| PROBLEM DESCRIPTION |
Repeat all of the material exactly, with no line missing.

| DATA FOR THIS EXERCISE |
+---+

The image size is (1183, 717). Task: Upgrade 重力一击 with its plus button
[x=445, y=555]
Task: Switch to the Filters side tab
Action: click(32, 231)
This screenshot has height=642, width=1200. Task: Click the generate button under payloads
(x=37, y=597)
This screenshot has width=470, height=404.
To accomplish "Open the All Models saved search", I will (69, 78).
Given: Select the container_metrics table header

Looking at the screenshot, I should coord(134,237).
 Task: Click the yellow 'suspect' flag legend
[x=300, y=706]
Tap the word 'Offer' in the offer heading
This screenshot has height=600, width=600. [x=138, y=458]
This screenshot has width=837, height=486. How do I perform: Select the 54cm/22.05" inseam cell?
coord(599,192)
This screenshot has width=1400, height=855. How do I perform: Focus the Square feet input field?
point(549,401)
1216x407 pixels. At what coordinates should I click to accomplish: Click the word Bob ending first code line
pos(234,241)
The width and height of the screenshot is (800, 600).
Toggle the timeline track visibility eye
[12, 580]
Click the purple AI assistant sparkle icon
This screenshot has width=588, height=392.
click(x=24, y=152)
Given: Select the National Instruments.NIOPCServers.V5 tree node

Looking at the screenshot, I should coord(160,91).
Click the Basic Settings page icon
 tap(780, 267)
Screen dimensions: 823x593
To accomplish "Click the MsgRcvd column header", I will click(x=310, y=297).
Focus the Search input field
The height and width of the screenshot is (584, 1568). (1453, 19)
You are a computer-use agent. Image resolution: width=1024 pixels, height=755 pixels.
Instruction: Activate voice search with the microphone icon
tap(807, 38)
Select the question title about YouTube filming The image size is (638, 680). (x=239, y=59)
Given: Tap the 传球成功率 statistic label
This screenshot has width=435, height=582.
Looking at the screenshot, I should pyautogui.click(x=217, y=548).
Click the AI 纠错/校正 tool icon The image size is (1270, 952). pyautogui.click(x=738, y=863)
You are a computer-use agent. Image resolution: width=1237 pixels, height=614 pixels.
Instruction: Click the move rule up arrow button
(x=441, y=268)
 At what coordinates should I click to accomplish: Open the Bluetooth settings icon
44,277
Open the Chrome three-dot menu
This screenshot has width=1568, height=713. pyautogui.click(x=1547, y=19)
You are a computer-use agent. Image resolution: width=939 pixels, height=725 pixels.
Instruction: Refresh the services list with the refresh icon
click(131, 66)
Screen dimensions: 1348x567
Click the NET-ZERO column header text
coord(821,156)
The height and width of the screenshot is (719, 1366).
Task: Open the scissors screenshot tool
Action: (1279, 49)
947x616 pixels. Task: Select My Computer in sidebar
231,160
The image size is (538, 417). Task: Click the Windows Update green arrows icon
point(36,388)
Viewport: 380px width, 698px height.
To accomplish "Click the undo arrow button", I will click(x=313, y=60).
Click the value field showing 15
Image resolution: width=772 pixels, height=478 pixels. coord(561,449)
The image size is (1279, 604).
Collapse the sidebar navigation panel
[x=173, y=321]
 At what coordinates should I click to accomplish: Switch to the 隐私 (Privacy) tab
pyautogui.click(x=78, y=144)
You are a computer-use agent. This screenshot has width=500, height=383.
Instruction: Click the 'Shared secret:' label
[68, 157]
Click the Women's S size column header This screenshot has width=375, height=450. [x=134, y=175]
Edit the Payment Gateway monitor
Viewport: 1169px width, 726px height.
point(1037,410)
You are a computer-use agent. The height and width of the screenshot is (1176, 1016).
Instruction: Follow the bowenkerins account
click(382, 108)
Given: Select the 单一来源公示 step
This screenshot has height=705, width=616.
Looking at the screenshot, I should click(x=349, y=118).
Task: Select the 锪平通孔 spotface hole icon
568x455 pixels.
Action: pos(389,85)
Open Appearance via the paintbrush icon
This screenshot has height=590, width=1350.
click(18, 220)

+---+

| COMPLETED TASK |
The image size is (1183, 717). Task: Upgrade 重力一击 with its plus button
[x=445, y=555]
Task: Switch to the Filters side tab
Action: click(32, 231)
This screenshot has height=642, width=1200. Task: Click the generate button under payloads
(x=37, y=597)
This screenshot has width=470, height=404.
To accomplish "Open the All Models saved search", I will (69, 78).
Given: Select the container_metrics table header

Looking at the screenshot, I should coord(134,237).
 Task: Click the yellow 'suspect' flag legend
[x=300, y=706]
Tap the word 'Offer' in the offer heading
This screenshot has height=600, width=600. [x=138, y=458]
This screenshot has width=837, height=486. How do I perform: Select the 54cm/22.05" inseam cell?
coord(599,192)
This screenshot has width=1400, height=855. How do I perform: Focus the Square feet input field?
point(549,401)
1216x407 pixels. At what coordinates should I click to accomplish: Click the word Bob ending first code line
pos(234,241)
The width and height of the screenshot is (800, 600).
Toggle the timeline track visibility eye
[12, 580]
Click the purple AI assistant sparkle icon
This screenshot has width=588, height=392.
click(x=24, y=152)
Given: Select the National Instruments.NIOPCServers.V5 tree node

Looking at the screenshot, I should coord(160,91).
Click the Basic Settings page icon
 tap(780, 267)
Screen dimensions: 823x593
To accomplish "Click the MsgRcvd column header", I will click(x=310, y=297).
Focus the Search input field
The height and width of the screenshot is (584, 1568). (1453, 19)
You are a computer-use agent. Image resolution: width=1024 pixels, height=755 pixels.
Instruction: Activate voice search with the microphone icon
tap(807, 38)
Select the question title about YouTube filming The image size is (638, 680). (x=239, y=59)
Given: Tap the 传球成功率 statistic label
This screenshot has width=435, height=582.
Looking at the screenshot, I should pyautogui.click(x=217, y=548).
Click the AI 纠错/校正 tool icon The image size is (1270, 952). pyautogui.click(x=738, y=863)
You are a computer-use agent. Image resolution: width=1237 pixels, height=614 pixels.
Instruction: Click the move rule up arrow button
(x=441, y=268)
 At what coordinates should I click to accomplish: Open the Bluetooth settings icon
44,277
Open the Chrome three-dot menu
This screenshot has width=1568, height=713. pyautogui.click(x=1547, y=19)
You are a computer-use agent. Image resolution: width=939 pixels, height=725 pixels.
Instruction: Refresh the services list with the refresh icon
click(131, 66)
Screen dimensions: 1348x567
Click the NET-ZERO column header text
coord(821,156)
The height and width of the screenshot is (719, 1366).
Task: Open the scissors screenshot tool
Action: (1279, 49)
947x616 pixels. Task: Select My Computer in sidebar
231,160
The image size is (538, 417). Task: Click the Windows Update green arrows icon
point(36,388)
Viewport: 380px width, 698px height.
To accomplish "Click the undo arrow button", I will click(x=313, y=60).
Click the value field showing 15
Image resolution: width=772 pixels, height=478 pixels. coord(561,449)
The image size is (1279, 604).
Collapse the sidebar navigation panel
[x=173, y=321]
 At what coordinates should I click to accomplish: Switch to the 隐私 (Privacy) tab
pyautogui.click(x=78, y=144)
You are a computer-use agent. This screenshot has width=500, height=383.
Instruction: Click the 'Shared secret:' label
[68, 157]
Click the Women's S size column header This screenshot has width=375, height=450. [x=134, y=175]
Edit the Payment Gateway monitor
Viewport: 1169px width, 726px height.
point(1037,410)
You are a computer-use agent. The height and width of the screenshot is (1176, 1016).
Instruction: Follow the bowenkerins account
click(382, 108)
Given: Select the 单一来源公示 step
This screenshot has height=705, width=616.
Looking at the screenshot, I should click(x=349, y=118).
Task: Select the 锪平通孔 spotface hole icon
568x455 pixels.
Action: pos(389,85)
Open Appearance via the paintbrush icon
This screenshot has height=590, width=1350.
click(18, 220)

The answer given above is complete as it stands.